Opubilkował videosejm.pl
Brak komentarzy
Panie Marszałku! Wysoki Sejmie! Chyba się nie rozumiemy z panem posłem wnioskodawcą. Pan poseł wnioskodawca mówił o tym, że stosuje odpowiednie narzędzie. Gdybym stosował odpowiednie narzędzie, kij lub podobne, to nie byłoby przekroczenia granic obrony koniecznej.

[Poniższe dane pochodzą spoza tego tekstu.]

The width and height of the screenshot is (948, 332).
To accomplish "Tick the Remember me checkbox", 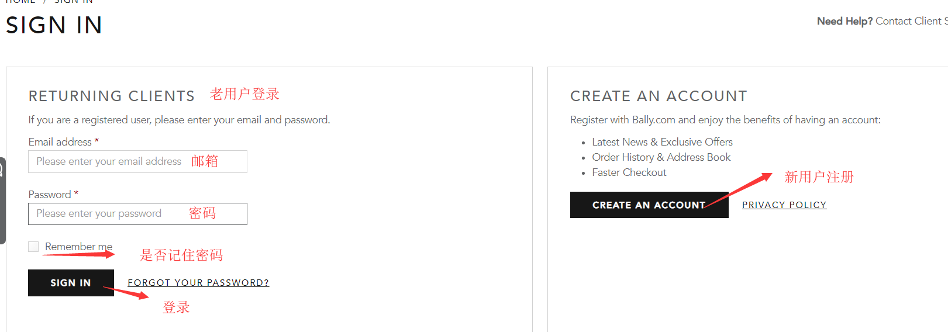I will point(33,247).
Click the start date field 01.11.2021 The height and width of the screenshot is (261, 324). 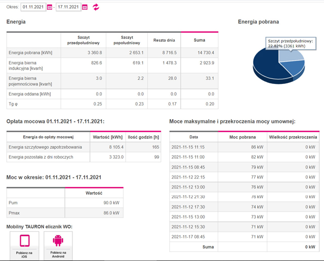[33, 7]
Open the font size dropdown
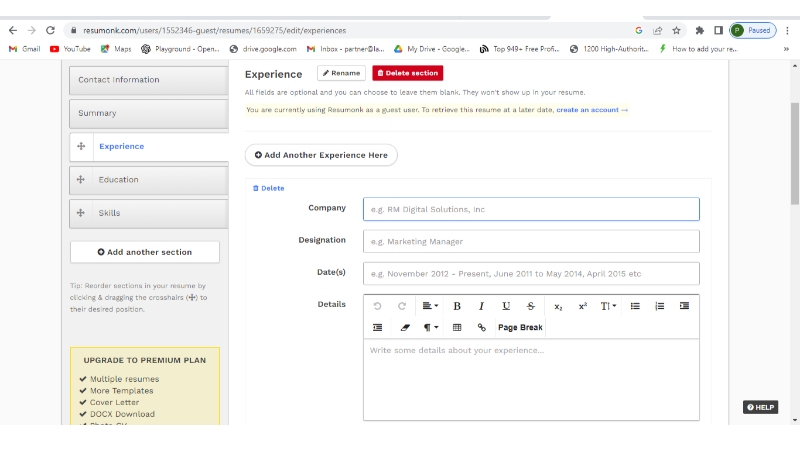 608,306
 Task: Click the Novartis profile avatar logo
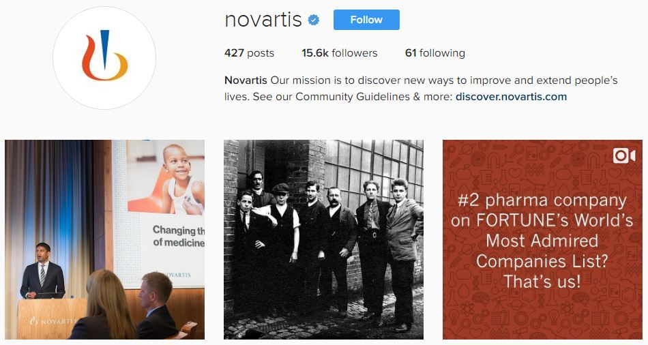(x=104, y=58)
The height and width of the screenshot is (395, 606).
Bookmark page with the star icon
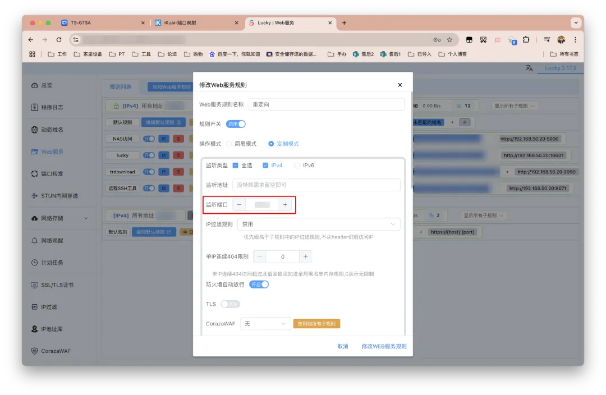click(449, 40)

Musimy mieć tego świadomość. Przekroczenie granic obrony koniecznej mamy w sytuacji, kiedy stosuje się w obronie przedmioty niewspółmierne do stanu zagrożenia.
(Poseł Andrzej Dąbrowski: Panie ministrze, podałem wyroki sądowe.)
W konsekwencji zapadły wyroki uniewinniające, bo sądy źle interpretowały przepisy. Ale nie dyskutujmy na ten temat, bo jeżeli sądy popełniają błędy, to nie znaczy, że z tego powodu mamy zmieniać i psuć prawo. Pan odchodzi od zasadniczego elementu, kwestii emocji. W obronie koniecznej działam pod wpływem emocji i przekraczam jej granice. To muszę mieć te emocje, a zgodnie z pańską normą mamy takie zasady jak na Dzikim Zachodzie.
(Poseł Andrzej Dąbrowski: Nie dyskutuję, to się łączy.)
Moje mieszkanie jest moim zamkiem, jeśli ktoś wkroczy na teren mojego mieszkania, mam prawo go zabić i nie muszę się przed nikim tłumaczyć. Nie możemy stosować takiej zasady w tym kraju.